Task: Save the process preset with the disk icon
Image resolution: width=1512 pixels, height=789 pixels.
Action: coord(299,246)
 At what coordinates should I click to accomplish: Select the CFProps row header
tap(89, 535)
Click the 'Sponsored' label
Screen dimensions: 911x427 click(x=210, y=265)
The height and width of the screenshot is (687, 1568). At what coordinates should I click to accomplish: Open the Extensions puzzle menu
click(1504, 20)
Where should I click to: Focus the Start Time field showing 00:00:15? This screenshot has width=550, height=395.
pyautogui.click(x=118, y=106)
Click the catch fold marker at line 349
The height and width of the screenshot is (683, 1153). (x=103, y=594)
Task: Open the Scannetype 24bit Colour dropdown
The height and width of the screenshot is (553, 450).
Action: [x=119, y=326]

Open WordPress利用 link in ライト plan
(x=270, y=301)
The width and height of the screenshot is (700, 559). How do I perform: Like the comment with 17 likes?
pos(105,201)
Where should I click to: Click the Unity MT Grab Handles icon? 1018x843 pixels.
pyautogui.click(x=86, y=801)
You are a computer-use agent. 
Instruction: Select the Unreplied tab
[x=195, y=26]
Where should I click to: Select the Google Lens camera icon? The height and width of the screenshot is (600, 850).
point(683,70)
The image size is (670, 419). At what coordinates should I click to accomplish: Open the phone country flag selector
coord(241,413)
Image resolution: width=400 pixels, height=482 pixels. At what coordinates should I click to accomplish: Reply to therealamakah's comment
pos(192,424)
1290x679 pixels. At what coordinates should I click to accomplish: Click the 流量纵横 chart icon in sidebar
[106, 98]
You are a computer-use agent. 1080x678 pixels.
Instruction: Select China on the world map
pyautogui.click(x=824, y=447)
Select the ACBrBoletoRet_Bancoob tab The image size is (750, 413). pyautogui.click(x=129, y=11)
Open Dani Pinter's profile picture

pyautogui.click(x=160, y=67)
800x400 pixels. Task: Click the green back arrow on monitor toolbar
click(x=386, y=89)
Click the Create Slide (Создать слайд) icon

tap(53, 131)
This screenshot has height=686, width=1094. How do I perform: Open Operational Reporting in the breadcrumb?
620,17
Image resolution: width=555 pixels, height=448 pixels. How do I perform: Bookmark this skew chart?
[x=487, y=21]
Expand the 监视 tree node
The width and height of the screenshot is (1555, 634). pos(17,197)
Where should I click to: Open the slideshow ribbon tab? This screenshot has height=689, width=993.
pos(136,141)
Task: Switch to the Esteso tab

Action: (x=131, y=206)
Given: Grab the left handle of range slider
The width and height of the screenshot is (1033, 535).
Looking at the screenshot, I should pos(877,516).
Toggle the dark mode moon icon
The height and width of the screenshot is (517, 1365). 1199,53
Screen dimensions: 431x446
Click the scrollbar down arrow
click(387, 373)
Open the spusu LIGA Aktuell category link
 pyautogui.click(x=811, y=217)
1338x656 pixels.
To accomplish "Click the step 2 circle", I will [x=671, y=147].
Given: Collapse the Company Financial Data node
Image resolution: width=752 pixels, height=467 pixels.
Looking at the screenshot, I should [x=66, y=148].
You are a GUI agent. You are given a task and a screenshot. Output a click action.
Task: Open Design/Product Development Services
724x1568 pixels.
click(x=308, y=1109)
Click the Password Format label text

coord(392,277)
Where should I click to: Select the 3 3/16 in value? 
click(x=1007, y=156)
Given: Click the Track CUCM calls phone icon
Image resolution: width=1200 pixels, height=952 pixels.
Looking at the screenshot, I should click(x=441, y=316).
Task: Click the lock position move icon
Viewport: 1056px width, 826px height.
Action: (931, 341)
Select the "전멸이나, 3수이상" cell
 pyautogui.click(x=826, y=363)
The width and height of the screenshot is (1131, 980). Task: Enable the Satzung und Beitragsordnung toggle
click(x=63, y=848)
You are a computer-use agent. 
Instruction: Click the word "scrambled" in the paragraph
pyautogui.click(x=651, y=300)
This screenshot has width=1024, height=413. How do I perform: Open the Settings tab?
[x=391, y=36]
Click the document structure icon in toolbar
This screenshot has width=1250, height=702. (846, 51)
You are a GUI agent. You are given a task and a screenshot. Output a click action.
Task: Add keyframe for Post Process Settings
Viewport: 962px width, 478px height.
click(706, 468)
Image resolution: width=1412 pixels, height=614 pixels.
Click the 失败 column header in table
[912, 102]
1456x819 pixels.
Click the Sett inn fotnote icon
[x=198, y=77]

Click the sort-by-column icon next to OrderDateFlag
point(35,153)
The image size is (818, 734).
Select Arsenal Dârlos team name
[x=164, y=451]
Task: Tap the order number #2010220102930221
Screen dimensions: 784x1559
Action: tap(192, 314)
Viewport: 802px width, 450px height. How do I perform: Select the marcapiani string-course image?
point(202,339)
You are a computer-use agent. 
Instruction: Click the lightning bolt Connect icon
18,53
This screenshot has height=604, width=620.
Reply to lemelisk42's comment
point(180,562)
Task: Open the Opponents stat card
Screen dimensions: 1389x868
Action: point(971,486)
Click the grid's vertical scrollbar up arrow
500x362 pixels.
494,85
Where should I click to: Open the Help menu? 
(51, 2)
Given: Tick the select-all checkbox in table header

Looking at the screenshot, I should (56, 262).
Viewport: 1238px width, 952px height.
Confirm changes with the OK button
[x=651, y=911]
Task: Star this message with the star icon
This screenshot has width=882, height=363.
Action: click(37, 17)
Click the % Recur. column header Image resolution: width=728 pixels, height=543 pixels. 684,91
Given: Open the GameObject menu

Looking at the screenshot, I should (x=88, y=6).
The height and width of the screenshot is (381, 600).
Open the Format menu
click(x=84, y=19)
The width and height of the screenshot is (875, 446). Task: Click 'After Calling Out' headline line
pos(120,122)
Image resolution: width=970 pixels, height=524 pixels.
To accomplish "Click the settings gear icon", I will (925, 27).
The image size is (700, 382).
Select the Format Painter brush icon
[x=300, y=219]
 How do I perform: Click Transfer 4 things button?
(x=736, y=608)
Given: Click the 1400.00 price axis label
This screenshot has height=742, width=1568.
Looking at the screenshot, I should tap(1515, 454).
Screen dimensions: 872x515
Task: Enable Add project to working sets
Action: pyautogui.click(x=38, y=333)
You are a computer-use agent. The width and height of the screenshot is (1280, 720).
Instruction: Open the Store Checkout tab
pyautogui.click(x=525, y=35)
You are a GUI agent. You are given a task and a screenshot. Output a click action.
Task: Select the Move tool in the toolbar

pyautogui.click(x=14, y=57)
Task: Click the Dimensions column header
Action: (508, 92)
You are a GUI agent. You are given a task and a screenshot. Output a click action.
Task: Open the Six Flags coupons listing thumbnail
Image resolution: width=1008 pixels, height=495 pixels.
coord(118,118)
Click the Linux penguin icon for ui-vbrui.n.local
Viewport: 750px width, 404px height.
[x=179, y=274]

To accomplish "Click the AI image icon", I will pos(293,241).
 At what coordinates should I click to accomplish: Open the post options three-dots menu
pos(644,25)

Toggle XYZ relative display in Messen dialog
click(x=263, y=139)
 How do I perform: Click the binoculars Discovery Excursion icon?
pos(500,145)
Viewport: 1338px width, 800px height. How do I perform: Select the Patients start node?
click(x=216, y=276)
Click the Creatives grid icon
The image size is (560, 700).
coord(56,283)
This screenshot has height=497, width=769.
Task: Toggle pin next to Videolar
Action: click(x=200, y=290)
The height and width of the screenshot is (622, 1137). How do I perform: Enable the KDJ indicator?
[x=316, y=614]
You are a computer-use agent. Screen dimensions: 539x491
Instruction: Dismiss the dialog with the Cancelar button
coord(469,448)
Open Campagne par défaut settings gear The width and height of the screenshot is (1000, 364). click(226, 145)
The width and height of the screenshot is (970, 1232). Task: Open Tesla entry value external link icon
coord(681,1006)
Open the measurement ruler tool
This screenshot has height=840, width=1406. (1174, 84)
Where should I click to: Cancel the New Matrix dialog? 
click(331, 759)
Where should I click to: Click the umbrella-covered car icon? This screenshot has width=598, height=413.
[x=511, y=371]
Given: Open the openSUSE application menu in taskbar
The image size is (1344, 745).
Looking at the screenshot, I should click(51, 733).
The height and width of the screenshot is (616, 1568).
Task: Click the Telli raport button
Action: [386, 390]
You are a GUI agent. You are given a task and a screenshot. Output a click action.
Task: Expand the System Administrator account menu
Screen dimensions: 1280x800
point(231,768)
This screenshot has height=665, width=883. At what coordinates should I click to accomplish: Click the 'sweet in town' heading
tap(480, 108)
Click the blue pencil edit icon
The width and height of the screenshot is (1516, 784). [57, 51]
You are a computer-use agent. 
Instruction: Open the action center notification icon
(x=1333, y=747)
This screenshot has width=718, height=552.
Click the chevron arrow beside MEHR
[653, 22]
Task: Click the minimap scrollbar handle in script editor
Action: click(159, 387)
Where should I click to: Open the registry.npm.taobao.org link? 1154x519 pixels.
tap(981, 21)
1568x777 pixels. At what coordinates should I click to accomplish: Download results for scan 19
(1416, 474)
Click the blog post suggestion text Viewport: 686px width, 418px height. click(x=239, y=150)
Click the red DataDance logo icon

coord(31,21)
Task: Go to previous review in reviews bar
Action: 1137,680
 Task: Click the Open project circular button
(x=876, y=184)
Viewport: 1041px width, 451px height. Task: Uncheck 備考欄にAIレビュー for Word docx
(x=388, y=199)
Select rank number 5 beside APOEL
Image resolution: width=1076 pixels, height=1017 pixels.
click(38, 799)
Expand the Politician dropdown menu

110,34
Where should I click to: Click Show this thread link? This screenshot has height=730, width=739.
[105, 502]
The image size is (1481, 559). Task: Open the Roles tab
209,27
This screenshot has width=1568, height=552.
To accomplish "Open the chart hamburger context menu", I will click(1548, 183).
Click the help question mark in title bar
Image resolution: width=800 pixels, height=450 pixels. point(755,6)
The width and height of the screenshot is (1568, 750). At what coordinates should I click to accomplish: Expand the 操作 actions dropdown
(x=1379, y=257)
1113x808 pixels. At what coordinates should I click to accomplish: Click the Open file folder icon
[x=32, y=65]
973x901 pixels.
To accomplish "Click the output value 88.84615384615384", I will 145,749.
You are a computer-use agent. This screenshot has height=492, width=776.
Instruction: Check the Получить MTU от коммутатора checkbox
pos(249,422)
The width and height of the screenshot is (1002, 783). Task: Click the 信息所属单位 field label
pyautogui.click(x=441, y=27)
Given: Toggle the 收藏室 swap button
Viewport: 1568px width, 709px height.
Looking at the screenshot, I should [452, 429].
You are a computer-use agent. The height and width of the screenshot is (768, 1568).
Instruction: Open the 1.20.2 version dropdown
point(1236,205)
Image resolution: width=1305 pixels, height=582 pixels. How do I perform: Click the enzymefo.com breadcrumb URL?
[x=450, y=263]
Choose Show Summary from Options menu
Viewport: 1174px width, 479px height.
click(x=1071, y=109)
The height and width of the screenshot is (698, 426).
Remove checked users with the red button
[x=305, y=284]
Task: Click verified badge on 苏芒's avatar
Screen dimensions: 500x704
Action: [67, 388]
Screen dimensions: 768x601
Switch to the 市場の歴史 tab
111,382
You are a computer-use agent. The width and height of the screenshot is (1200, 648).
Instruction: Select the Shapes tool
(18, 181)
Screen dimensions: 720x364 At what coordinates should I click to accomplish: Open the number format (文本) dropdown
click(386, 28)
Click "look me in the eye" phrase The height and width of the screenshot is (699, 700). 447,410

#### What is being asked
Using the listing above, return all lines where the word "gear" occurs.

#### Answer section
To accomplish "Click the settings gear icon", I will (925, 27).
Open Campagne par défaut settings gear The width and height of the screenshot is (1000, 364). click(226, 145)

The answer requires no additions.